After Steve Jobs died, Apple CEO Tim Cook imagined that in the future, many might look at Apple as a healthcare company vs. a tech company and was recently quoted as:
“If you zoom out into the future, and you look back, and you ask the question, ‘What was Apple’s greatest contribution to mankind?’ It will be about health,”
I can’t help but watch Amazon and Apple’s moves into healthcare and wonder how increased access to innovative health gadgets and increased data insights might tell us about our health and potentially open the doors to AI that can make suggestions or notify us of trends. Now, onto some thoughts on tech & things:
- The Financial Times has an interesting article on SEC chair Gary Gensler’s fears of AI causing a financial crisis in a decade. I think his concerns are a bit alarmist, but he’s right that, slowly, much of Wall Street could depend on AI models from a smaller and smaller group of tech companies. This is the money quote: “It still doesn’t get to this horizontal issue . . . if everybody’s relying on a base model and the base model is sitting not at the broker-dealer, but it’s sitting at one of the big tech companies”, Gensler said. “And how many cloud providers [which tend to offer AI as a service] do we have in this country?”
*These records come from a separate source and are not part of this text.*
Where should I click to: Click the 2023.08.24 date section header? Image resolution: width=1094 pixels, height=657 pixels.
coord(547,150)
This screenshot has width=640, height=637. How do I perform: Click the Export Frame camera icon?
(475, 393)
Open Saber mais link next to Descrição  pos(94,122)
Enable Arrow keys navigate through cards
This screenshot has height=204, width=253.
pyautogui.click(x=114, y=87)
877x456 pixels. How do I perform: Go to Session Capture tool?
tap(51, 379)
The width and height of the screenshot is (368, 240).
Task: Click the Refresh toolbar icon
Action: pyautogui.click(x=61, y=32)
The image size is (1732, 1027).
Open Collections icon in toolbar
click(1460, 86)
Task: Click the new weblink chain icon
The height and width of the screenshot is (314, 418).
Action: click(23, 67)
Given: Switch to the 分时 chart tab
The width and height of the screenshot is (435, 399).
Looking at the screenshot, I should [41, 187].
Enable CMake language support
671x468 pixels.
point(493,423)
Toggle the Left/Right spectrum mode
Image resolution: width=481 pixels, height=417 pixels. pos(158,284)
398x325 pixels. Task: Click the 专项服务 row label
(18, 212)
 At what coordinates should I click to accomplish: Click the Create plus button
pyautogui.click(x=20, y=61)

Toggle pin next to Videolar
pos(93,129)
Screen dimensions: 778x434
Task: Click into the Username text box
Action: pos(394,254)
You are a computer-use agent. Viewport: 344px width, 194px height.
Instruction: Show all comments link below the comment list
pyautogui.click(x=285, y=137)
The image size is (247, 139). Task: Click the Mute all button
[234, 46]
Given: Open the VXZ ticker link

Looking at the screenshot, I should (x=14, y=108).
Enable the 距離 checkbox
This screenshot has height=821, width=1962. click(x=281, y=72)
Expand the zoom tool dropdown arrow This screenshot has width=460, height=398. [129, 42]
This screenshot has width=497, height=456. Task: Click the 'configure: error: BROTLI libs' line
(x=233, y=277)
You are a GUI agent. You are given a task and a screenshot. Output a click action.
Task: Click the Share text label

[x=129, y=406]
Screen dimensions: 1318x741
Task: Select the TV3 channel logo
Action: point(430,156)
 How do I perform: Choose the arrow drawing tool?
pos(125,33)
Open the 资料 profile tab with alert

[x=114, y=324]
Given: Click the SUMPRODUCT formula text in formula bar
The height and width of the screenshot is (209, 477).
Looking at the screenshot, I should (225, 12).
- Over the weekend, several nerdy Tesla owners cheered in delight as Tesla introduced an official API with documentation. This opens the door for tinkerers and developers to create mobile apps or integrations before impossible; it could also open the door to better sharing of battery and charging load with third-party apps. I can’t wait to see what people do with this!
- Best Buy announced plans to stop selling DVDs in stores after removing CDs in 2018. It’s amazing how much digital product sales have changed the face of electronic stores, and one must assume that video games are not far behind.
- A few months ago, I learned of an AI platform named Replika that allows you to create a digital AI companion or friend. At the time, I thought little of it, but learning of a man’s 3-year romantic relationship with AI has me curious to revisit the app. I guess the movie Her is not so crazy after all.
If you have kids, a sick relative, or an elderly parent, get them an Apple Watch or another health-tracking device. A feature my coworkers have found to be a huge stress reliever is the Apple Watch’s ability to detect someone falling or getting in a car accident and call 911 while instantly notifying the person(s) you configure as an emergency contact. Your phone will also display medical details such as blood type or allergies using Medical ID.
p.s. Predictive analysis is amazing. The more data we have, the better we can get at detecting how we might die or the likelihood of having a disease like cancer. I have high hopes that we use this for our betterment and not to create a world like Gattaca, but let’s not forget that with so much data and understanding comes great responsibility.